Source material:
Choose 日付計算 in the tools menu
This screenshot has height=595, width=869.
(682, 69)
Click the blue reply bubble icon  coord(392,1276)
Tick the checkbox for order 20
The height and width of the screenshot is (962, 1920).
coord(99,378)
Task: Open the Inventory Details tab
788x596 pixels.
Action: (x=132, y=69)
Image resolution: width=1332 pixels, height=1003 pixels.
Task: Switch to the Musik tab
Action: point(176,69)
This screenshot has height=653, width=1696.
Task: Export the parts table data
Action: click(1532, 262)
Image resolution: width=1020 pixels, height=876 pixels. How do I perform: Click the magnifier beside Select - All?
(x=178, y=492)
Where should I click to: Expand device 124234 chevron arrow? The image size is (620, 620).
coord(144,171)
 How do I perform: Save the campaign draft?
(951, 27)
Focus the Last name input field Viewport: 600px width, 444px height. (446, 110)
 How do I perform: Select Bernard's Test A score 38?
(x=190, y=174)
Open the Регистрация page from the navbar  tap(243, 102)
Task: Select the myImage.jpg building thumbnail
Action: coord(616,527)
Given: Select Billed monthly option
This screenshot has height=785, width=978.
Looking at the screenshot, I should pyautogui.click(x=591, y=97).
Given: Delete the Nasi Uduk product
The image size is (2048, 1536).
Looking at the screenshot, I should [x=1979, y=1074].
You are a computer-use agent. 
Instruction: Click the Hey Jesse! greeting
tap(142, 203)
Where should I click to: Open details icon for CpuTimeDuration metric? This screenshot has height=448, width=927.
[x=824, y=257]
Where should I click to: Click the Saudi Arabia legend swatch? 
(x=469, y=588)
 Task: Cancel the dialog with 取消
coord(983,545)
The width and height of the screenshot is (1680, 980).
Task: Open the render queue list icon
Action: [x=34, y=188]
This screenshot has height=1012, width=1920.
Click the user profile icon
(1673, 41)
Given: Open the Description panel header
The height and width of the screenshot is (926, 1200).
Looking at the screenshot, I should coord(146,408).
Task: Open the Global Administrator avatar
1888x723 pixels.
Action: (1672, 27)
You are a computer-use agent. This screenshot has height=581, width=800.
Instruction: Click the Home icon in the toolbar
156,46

Instructions to follow: For the listing above, state how many lines hold the string "computer", giving the number alone.

Result: 2